Clint Eastwood y su "Million Dollar Baby"
Web oficial de la película
Enlace a la crónica de los Oscar 2004
"Y no sabemos que el ardor de nuestra sangre/ es sólo su añoranza de
la tumba" escribió William Butler Yeats, poeta que Frankie Dunn, el
último héroe melancólico interpretado por Clint Eastwood, lee
compulsivamente en la nueva obra maestra con la que el actor y
director norteamericano acaba de golpear el estómago -y el corazón-
de un público desprevenido. Como evocando estos versos, "Million
dollar baby" se balancea entre el vertiginoso batir de una sangre
juvenil y excesiva, y la intuición oscura del súbito reposo en que
todo cuerpo humano encuentra origen y destino.
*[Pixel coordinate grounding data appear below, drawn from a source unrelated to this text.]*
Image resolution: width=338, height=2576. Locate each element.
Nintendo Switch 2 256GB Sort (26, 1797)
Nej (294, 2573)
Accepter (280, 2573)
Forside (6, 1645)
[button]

Es, sin embargo, la cita a otro famoso poema del autor irlandés, "The
Lake Isle of Innisfree", la que sirve a Eastwood para hacer presente
el recuerdo fordiano de "El hombre tranquilo", filme sobre boxeadores
homéricos cuyos momentos de amor más emotivos tienen lugar, como
bien ha explicado Núria Bou en un libro reciente, entre antiguas
tumbas y vestigios de muerte. Pero si Ford narraba un melodramático
viaje hacia la redención del pasado, Eastwood sigue fiel al latido
trágico de sus últimas obras, y vuelve a convertir la errancia
nihilista en el reducto final de su héroe atormentado, ese
desesperanzado entrenador que acumula las cartas sin abrir devueltas
por su hija, que va a misa diariamente para purgar culpas nunca
confesadas, y que pasa sus numerosas horas de tedio estudiando
gaélico.(Por cierto, he de recordar también esa magnífica película
"maldita" del cine catalán - o español- que es "Innisfree", de José
Luis Guerin, en que vuelve a la mítica localidad de rodaje fordiano,
en un ejercicio de maravillosa naostalga y sentimiento que jamás cae
en el sentimentalismo).
Antes de llegar a su clímax de trágica irreversibilidad, "Million
dollar baby" se ha ido construyendo, con una impostación casi
hawksiana, como el modélico retrato de un grupo de profesionales del
boxeo que ve turbada su cotidianidad por la intromisión de una joven
decidida que desea que el escéptico entrenador acepte trabajar con
ella. Hay, en esos primeros minutos de descripción de la vida
cotidiana en el gimnasio, el brío narrativo con que el mejor cine
clásico supo crear un clima de complicidad familiar respecto a sus
personajes. El boxeo es el ámbito dramático en que transcurre la
historia, pero esa cordialidad emprendedora sería la misma si
estuviéramos en un mundo de aviadores o pilotos de carreras, pues
Eastwood no sigue en absoluto las convenciones del género:no se
entretiene en críticas aun entorno mafioso, no busca un discurso
moralizante, no habla de los sacrificios y ni tan sólo celebra el
ego del estrellato, sino que,más bien, a medida que su heroína
femenina va ascendiendo, retrata la espontaneidad casi animal del
triunfo, y elabora un simple canto a la acción, coreografiada como
si se tratara de un musical legendario. Por ello, aunque se hable
mucho de boxeo, a través de la voz en off del narrador Morgan
Freeman, siempre tenemos la impresión de que se está hablando más
bien de cine. Cuando se explica, por ejemplo, que a veces es
necesario alejarse para golpear mejor, pero nunca alejarse tanto
como para abandonar la pelea, se diría que nos explica el sistema
expresivo del director, su capacidad de filmar las cosas desde una
distancia prudente y justa, ni enfática ni indiferente.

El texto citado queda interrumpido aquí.